═════ Text shown ═════

Challenge in these appeals is to the judgment of the Division Bench of the Punjab and Haryana High Court dismissing the writ petitions filed by the present appellants.

Challenge in the writ petitions was to the order passed by the Presiding Officer, Labour Court, Patiala (in short the 'Labour Court'). Background facts in a nutshell are as follows:

The dispute in three appeals being common, factual position in Civil Appeal No. 7637 of 2004 is noted.

Civil Appeal No.7637/2004 Reference was made to the Labour Court under Section 10(1)(c) of the Industrial Disputes Act, 1947 (in short the 'ID Act') of the following purported dispute:

"Whether termination of services of Gurmit Singh-Workman is justified and in order? If not, to what relief is he entitled?"

═════ Records provided ═════

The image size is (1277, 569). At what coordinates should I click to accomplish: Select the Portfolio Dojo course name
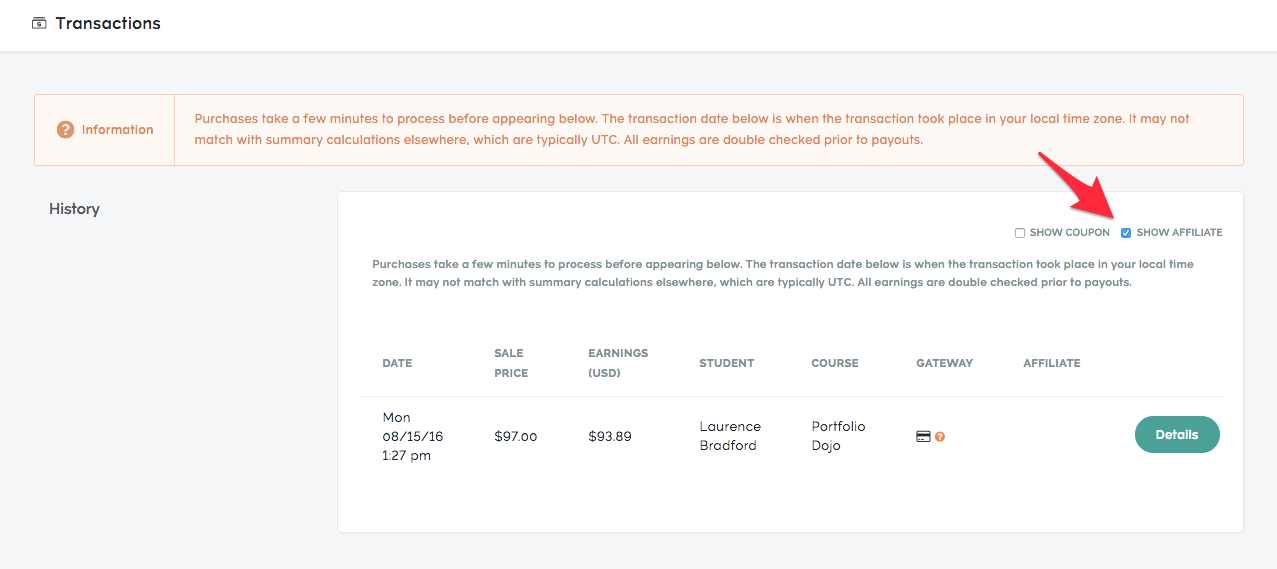838,436
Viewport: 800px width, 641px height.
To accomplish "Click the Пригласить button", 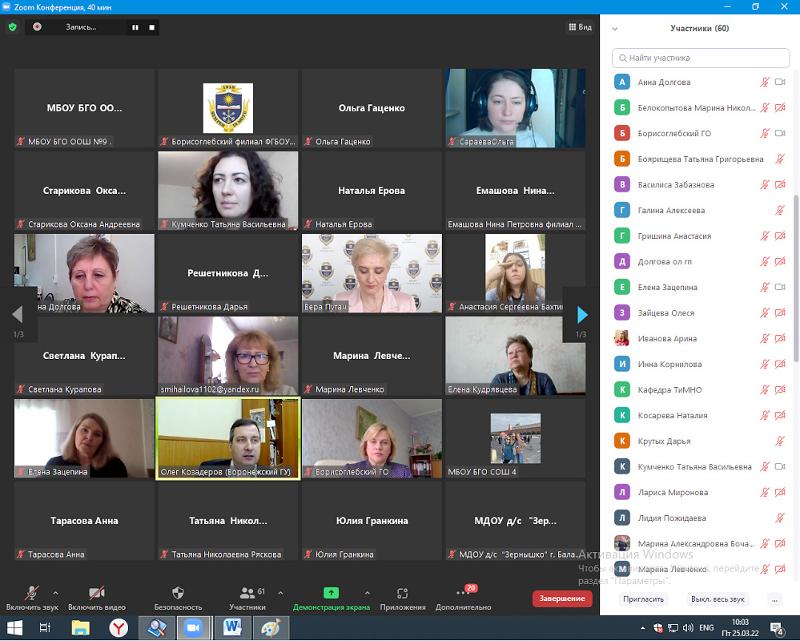I will 643,599.
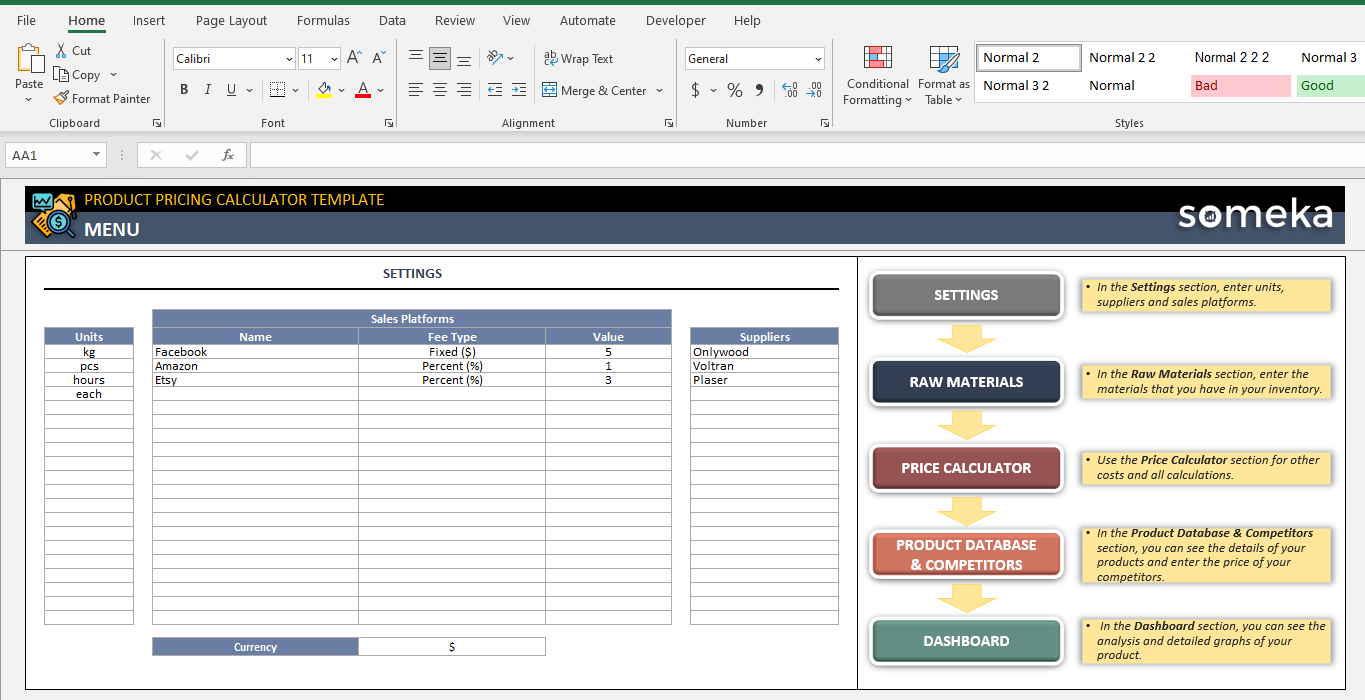The width and height of the screenshot is (1365, 700).
Task: Apply bold formatting from the Font group
Action: click(184, 89)
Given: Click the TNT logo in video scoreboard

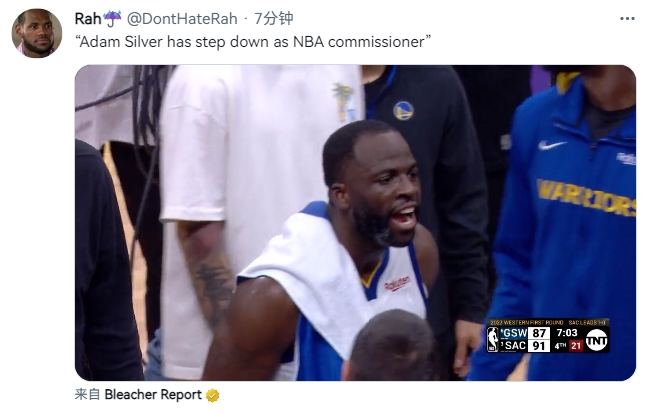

═════

Task set:
• 1. Mark each statement yes or no according to the judgment excerpt, and quote the words of the judgment excerpt that decide it. (a) The writ petitions challenged an order of the Labour Court at Patiala. (b) The Division Bench of the High Court allowed the writ petitions. (c) The facts of each of the three appeals are set out separately.
• 2. Carry the judgment excerpt on from the point where it stops.

Replies:
• 1.
(a) Yes: "Challenge in the writ petitions was to the order passed by the Presiding Officer, Labour Court, Patiala"
(b) No: "dismissing the writ petitions filed by the present appellants"
(c) No: "The dispute in three appeals being common, factual position in Civil Appeal No. 7637 of 2004 is noted."

• 2.
The case of the workman was that he joined the present appellants as Chowkidar and worked therein from 1.6.1985 to 24.8.1986. His services were terminated on 25.8.1986 by the Management without service of any notice, holding of any enquiry or payment of any compensation. He was getting Rs.400/-p.m. at that time as wages. He is covered under the Industrial Employment (Standing Orders) Act, 1946 (in short the 'Standing Orders Act'). The Management did not comply with the principles of natural justice while terminating his services. The notice of reference was given to the present appellants. It was stated in the written statement inter alia that the claimant was working as Chowkidar on daily wages.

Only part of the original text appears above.